--- What you need to do ---
Write out the records word for word.

-*-

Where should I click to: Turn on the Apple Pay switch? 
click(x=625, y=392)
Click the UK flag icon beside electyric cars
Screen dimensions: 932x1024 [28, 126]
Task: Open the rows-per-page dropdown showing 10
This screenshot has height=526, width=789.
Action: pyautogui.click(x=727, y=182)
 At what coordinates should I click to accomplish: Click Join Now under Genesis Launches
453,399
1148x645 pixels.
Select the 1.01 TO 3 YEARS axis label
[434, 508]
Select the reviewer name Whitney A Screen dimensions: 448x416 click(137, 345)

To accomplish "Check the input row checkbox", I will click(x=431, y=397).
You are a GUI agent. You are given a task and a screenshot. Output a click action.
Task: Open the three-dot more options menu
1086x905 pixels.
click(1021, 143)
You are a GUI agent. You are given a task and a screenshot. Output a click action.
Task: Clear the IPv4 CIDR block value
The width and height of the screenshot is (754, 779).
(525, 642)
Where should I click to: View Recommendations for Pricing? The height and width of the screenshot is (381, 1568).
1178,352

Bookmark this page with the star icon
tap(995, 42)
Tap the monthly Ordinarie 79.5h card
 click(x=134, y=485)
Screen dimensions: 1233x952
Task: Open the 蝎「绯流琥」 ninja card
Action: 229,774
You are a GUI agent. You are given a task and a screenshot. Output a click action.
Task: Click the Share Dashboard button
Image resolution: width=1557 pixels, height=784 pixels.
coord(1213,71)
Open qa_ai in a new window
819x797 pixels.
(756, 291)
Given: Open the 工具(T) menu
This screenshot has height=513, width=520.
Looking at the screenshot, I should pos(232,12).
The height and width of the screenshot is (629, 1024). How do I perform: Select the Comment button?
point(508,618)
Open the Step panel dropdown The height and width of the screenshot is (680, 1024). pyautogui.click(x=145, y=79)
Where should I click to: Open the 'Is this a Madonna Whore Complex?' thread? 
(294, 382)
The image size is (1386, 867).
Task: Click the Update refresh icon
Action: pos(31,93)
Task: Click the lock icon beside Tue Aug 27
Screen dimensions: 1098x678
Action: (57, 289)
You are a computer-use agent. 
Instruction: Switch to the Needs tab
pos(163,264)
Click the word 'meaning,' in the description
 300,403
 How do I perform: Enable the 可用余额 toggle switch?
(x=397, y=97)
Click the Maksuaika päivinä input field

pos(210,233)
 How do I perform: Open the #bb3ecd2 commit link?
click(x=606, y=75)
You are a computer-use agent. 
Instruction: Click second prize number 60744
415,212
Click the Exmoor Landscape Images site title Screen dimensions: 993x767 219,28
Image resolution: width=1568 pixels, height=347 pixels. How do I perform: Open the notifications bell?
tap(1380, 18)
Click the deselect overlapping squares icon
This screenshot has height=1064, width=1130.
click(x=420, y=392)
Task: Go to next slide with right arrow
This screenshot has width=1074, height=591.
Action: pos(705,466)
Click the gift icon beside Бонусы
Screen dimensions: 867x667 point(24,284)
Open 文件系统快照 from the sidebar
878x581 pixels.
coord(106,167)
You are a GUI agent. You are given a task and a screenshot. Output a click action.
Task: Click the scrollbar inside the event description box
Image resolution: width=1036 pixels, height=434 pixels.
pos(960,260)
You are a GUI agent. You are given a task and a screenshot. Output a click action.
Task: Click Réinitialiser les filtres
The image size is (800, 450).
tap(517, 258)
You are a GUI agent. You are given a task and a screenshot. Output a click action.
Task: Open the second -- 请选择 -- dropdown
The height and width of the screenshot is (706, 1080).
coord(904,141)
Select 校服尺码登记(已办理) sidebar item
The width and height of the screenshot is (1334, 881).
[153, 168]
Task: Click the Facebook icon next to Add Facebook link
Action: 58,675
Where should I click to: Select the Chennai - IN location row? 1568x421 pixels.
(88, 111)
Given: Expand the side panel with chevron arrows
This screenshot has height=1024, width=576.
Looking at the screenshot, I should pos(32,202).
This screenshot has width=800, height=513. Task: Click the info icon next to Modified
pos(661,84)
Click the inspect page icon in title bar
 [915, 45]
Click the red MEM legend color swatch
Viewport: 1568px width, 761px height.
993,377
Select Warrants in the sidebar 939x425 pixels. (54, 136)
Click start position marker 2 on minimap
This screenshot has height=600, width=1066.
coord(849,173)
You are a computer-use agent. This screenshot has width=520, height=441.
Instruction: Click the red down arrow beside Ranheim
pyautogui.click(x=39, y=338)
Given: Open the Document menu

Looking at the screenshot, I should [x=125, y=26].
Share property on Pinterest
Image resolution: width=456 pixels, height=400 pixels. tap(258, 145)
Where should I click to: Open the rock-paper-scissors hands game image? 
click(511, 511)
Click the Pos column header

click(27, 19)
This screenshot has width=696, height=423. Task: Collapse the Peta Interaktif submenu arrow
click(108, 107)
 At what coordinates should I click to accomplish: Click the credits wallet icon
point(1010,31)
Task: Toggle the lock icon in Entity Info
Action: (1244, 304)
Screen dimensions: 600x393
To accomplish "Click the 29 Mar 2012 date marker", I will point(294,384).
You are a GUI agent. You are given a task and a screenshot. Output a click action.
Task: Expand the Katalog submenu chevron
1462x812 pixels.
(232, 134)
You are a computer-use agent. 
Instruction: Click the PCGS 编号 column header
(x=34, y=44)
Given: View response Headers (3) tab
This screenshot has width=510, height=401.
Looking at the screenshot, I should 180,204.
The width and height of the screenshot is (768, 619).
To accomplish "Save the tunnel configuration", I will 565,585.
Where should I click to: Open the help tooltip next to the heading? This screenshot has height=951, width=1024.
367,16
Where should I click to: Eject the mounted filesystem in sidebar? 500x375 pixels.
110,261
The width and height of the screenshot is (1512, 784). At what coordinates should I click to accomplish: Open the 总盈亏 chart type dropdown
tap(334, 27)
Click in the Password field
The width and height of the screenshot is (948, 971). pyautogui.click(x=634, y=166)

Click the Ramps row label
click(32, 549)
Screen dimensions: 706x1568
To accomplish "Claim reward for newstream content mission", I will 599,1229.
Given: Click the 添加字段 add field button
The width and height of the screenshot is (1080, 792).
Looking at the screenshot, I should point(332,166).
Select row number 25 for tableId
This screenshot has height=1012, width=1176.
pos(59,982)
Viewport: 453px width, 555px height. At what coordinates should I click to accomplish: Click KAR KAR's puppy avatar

-*-

--- Answer to the problem ---
Where should I click to: Turn on the Apple Pay switch? 
click(x=625, y=392)
Click the UK flag icon beside electyric cars
Screen dimensions: 932x1024 [28, 126]
Task: Open the rows-per-page dropdown showing 10
This screenshot has height=526, width=789.
Action: pyautogui.click(x=727, y=182)
 At what coordinates should I click to accomplish: Click Join Now under Genesis Launches
453,399
1148x645 pixels.
Select the 1.01 TO 3 YEARS axis label
[434, 508]
Select the reviewer name Whitney A Screen dimensions: 448x416 click(137, 345)

To accomplish "Check the input row checkbox", I will click(x=431, y=397).
You are a GUI agent. You are given a task and a screenshot. Output a click action.
Task: Open the three-dot more options menu
1086x905 pixels.
click(1021, 143)
You are a GUI agent. You are given a task and a screenshot. Output a click action.
Task: Clear the IPv4 CIDR block value
The width and height of the screenshot is (754, 779).
(525, 642)
Where should I click to: View Recommendations for Pricing? The height and width of the screenshot is (381, 1568).
1178,352

Bookmark this page with the star icon
tap(995, 42)
Tap the monthly Ordinarie 79.5h card
 click(x=134, y=485)
Screen dimensions: 1233x952
Task: Open the 蝎「绯流琥」 ninja card
Action: 229,774
You are a GUI agent. You are given a task and a screenshot. Output a click action.
Task: Click the Share Dashboard button
Image resolution: width=1557 pixels, height=784 pixels.
coord(1213,71)
Open qa_ai in a new window
819x797 pixels.
(756, 291)
Given: Open the 工具(T) menu
This screenshot has height=513, width=520.
Looking at the screenshot, I should pos(232,12).
The height and width of the screenshot is (629, 1024). How do I perform: Select the Comment button?
point(508,618)
Open the Step panel dropdown The height and width of the screenshot is (680, 1024). pyautogui.click(x=145, y=79)
Where should I click to: Open the 'Is this a Madonna Whore Complex?' thread? 
(294, 382)
The image size is (1386, 867).
Task: Click the Update refresh icon
Action: pos(31,93)
Task: Click the lock icon beside Tue Aug 27
Screen dimensions: 1098x678
Action: (57, 289)
You are a computer-use agent. 
Instruction: Switch to the Needs tab
pos(163,264)
Click the word 'meaning,' in the description
 300,403
 How do I perform: Enable the 可用余额 toggle switch?
(x=397, y=97)
Click the Maksuaika päivinä input field

pos(210,233)
 How do I perform: Open the #bb3ecd2 commit link?
click(x=606, y=75)
You are a computer-use agent. 
Instruction: Click second prize number 60744
415,212
Click the Exmoor Landscape Images site title Screen dimensions: 993x767 219,28
Image resolution: width=1568 pixels, height=347 pixels. How do I perform: Open the notifications bell?
tap(1380, 18)
Click the deselect overlapping squares icon
This screenshot has height=1064, width=1130.
click(x=420, y=392)
Task: Go to next slide with right arrow
This screenshot has width=1074, height=591.
Action: pos(705,466)
Click the gift icon beside Бонусы
Screen dimensions: 867x667 point(24,284)
Open 文件系统快照 from the sidebar
878x581 pixels.
coord(106,167)
You are a GUI agent. You are given a task and a screenshot. Output a click action.
Task: Click the scrollbar inside the event description box
Image resolution: width=1036 pixels, height=434 pixels.
pos(960,260)
You are a GUI agent. You are given a task and a screenshot. Output a click action.
Task: Click Réinitialiser les filtres
The image size is (800, 450).
tap(517, 258)
You are a GUI agent. You are given a task and a screenshot. Output a click action.
Task: Open the second -- 请选择 -- dropdown
The height and width of the screenshot is (706, 1080).
coord(904,141)
Select 校服尺码登记(已办理) sidebar item
The width and height of the screenshot is (1334, 881).
[153, 168]
Task: Click the Facebook icon next to Add Facebook link
Action: 58,675
Where should I click to: Select the Chennai - IN location row? 1568x421 pixels.
(88, 111)
Given: Expand the side panel with chevron arrows
This screenshot has height=1024, width=576.
Looking at the screenshot, I should pos(32,202).
This screenshot has width=800, height=513. Task: Click the info icon next to Modified
pos(661,84)
Click the inspect page icon in title bar
 [915, 45]
Click the red MEM legend color swatch
Viewport: 1568px width, 761px height.
993,377
Select Warrants in the sidebar 939x425 pixels. (54, 136)
Click start position marker 2 on minimap
This screenshot has height=600, width=1066.
coord(849,173)
You are a computer-use agent. This screenshot has width=520, height=441.
Instruction: Click the red down arrow beside Ranheim
pyautogui.click(x=39, y=338)
Given: Open the Document menu

Looking at the screenshot, I should [x=125, y=26].
Share property on Pinterest
Image resolution: width=456 pixels, height=400 pixels. tap(258, 145)
Where should I click to: Open the rock-paper-scissors hands game image? 
click(511, 511)
Click the Pos column header

click(27, 19)
This screenshot has width=696, height=423. Task: Collapse the Peta Interaktif submenu arrow
click(108, 107)
 At what coordinates should I click to accomplish: Click the credits wallet icon
point(1010,31)
Task: Toggle the lock icon in Entity Info
Action: (1244, 304)
Screen dimensions: 600x393
To accomplish "Click the 29 Mar 2012 date marker", I will point(294,384).
You are a GUI agent. You are given a task and a screenshot. Output a click action.
Task: Expand the Katalog submenu chevron
1462x812 pixels.
(232, 134)
You are a computer-use agent. 
Instruction: Click the PCGS 编号 column header
(x=34, y=44)
Given: View response Headers (3) tab
This screenshot has width=510, height=401.
Looking at the screenshot, I should 180,204.
The width and height of the screenshot is (768, 619).
To accomplish "Save the tunnel configuration", I will 565,585.
Where should I click to: Open the help tooltip next to the heading? This screenshot has height=951, width=1024.
367,16
Where should I click to: Eject the mounted filesystem in sidebar? 500x375 pixels.
110,261
The width and height of the screenshot is (1512, 784). At what coordinates should I click to accomplish: Open the 总盈亏 chart type dropdown
tap(334, 27)
Click in the Password field
The width and height of the screenshot is (948, 971). pyautogui.click(x=634, y=166)

Click the Ramps row label
click(32, 549)
Screen dimensions: 706x1568
To accomplish "Claim reward for newstream content mission", I will 599,1229.
Given: Click the 添加字段 add field button
The width and height of the screenshot is (1080, 792).
Looking at the screenshot, I should point(332,166).
Select row number 25 for tableId
This screenshot has height=1012, width=1176.
pos(59,982)
Viewport: 453px width, 555px height. At what coordinates should I click to accomplish: Click KAR KAR's puppy avatar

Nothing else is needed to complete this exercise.